Revisions and Revisions and Revisions

I finally have time now to work on the revise and resubmit I got ages ago, and so all morning I’ve been plowing away at page two, layout out the various distinctions between the various wings of the Victorian reclamation movement.

I’m sitting here now with a ginormous xerox of some pages from Hints on Rescue Work, published in 1898. It’s a fascinating little book, mostly because it contains a section at the end detailing the rules for inmates in these institutions. Here’s the first one:

1.—You are to remember that the object of your coming here is that you may seek and pray for teh help of God’s Holy Spirit that oyu may repent of your past sins, and have grace to lead a new life.
2.—You are to try and learn all that is taught you in the Home, that you may hereafter be able to earn your own livelihood respectably.
3.—The orders of the Superintendent, and of the Matron under whom you are working, are to be instantly obeyed.
4.—You are to avoid all improper conversation, to keep strict silence as to your past life, and try to be gentle and kind to the other inmates of the Home.
5.—You are not on any pretence to leave any employment set you without the permission of the Matron under whom you are working.
6.—No letter or message is to be sent or received by any girl without being seen by the Superintendent.
7.—You will, if your conduct is satisfactory, be allowed to see your parents, of very near relations, if your parents are dead, once in three months, or at other times with the special permission of the House Committee, in the presence of theSuperintendent or one of the Matrons.
8.—You must keep perfecr siulence in the dormitories and passages, and at such times as may be laid down.
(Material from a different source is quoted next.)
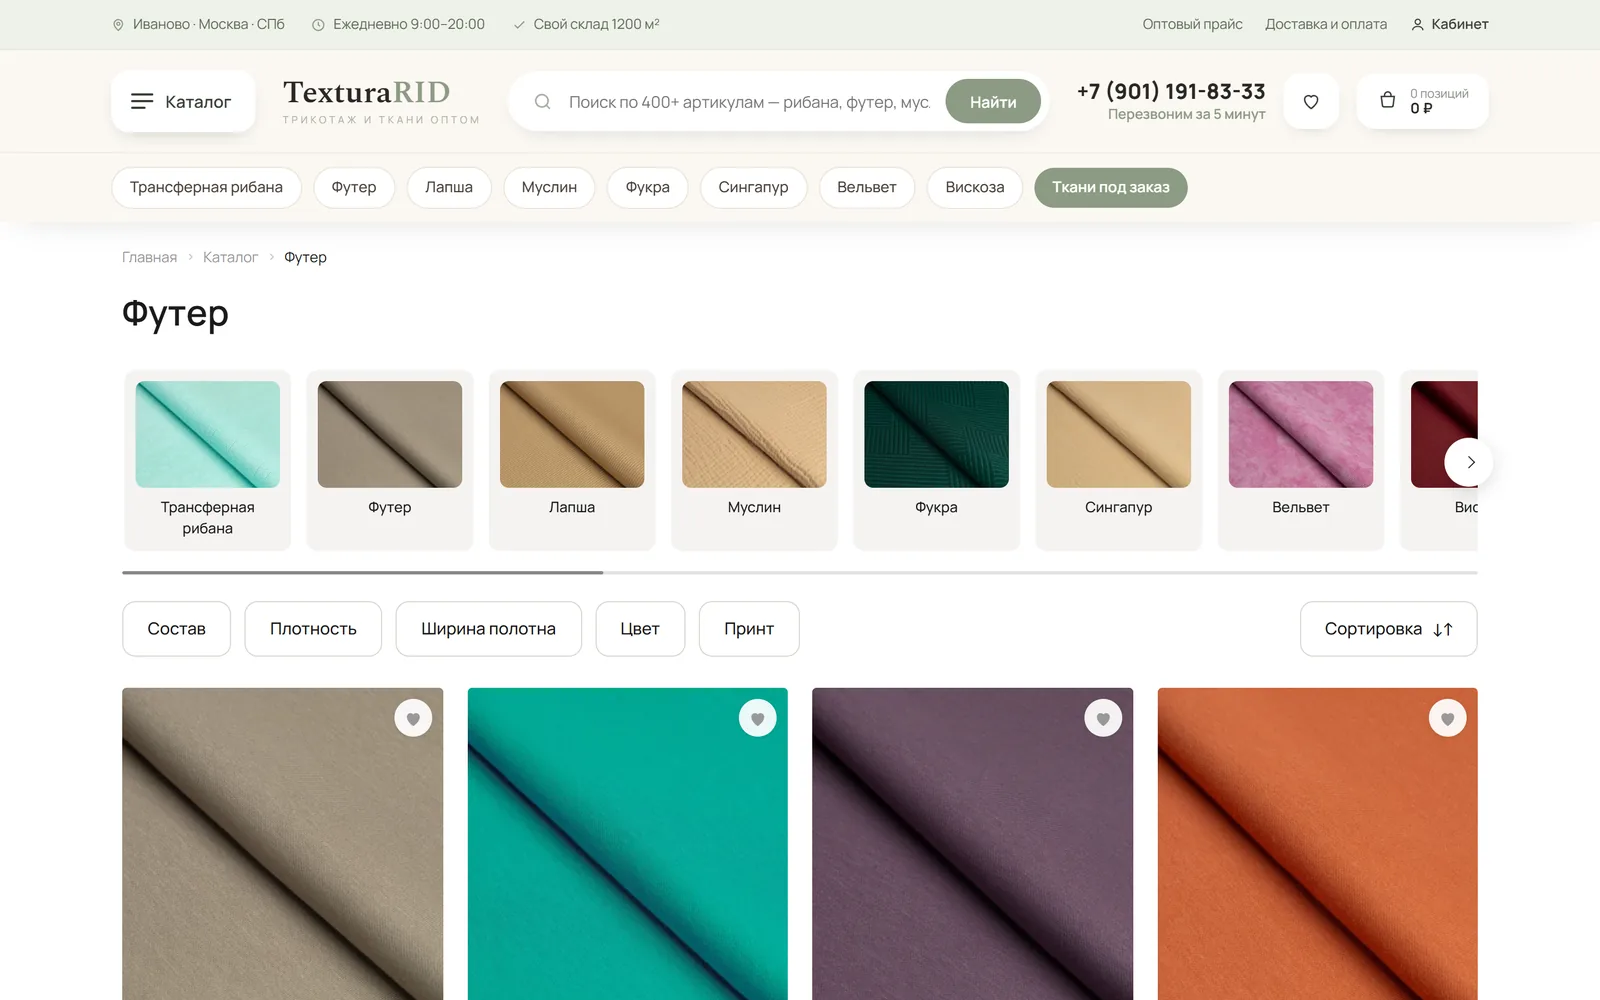The image size is (1600, 1000).
Task: Focus the article search input field
Action: tap(750, 101)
You are not allowed to return to the dormitories after going down in the morning, without special permission from the Superintendent.
9.—No girl will be kept against her will, but she cannot leave till she is allowed to do so by the House Committee.
10.—The length of time a girl will be kept here will depend on her good conduct, and also on the pains she takes to learn her work. Her stay will never be allowed to exceed two years. A situation will be found for her when she leaves, if she has behaved well.
11.—No girl will leave the Home under any pretence, unless accompanied by a Matron.

There are many more like this, and they all vary slightly, which is interesting. One of the points I’m trying to make early on in this essay is that while we can broadly say that there was intense interest in stamping out prostitution, there was incredible variation in the methodology these institutions employed to make that reclamation happen.
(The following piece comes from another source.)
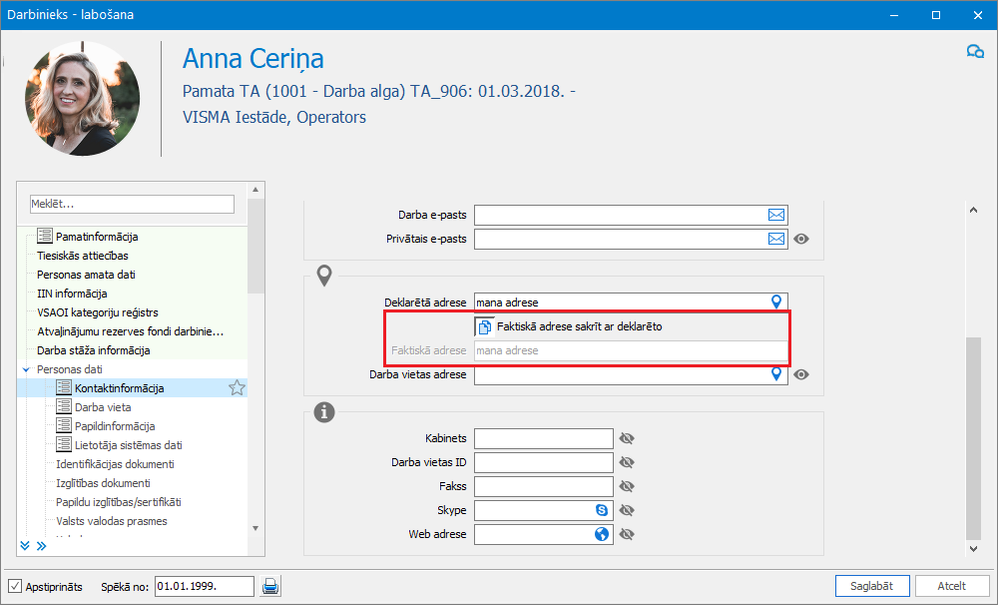This screenshot has width=998, height=605.
Task: Click the Skype icon in Skype field
Action: point(602,510)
One of the other neat things about this particular little volume is that is contains reproductions of the various forms the missionary workers used in their work, including recruitment forms that were returned to the organizing/admissions committees, application forms, and forms for women with children. The last appendix in Hints is a list of prices for laundry and needlework services that these institutions often provided.

Want to get your petticoats washed? 4p each! Handkerchiefs are 6p a dozen.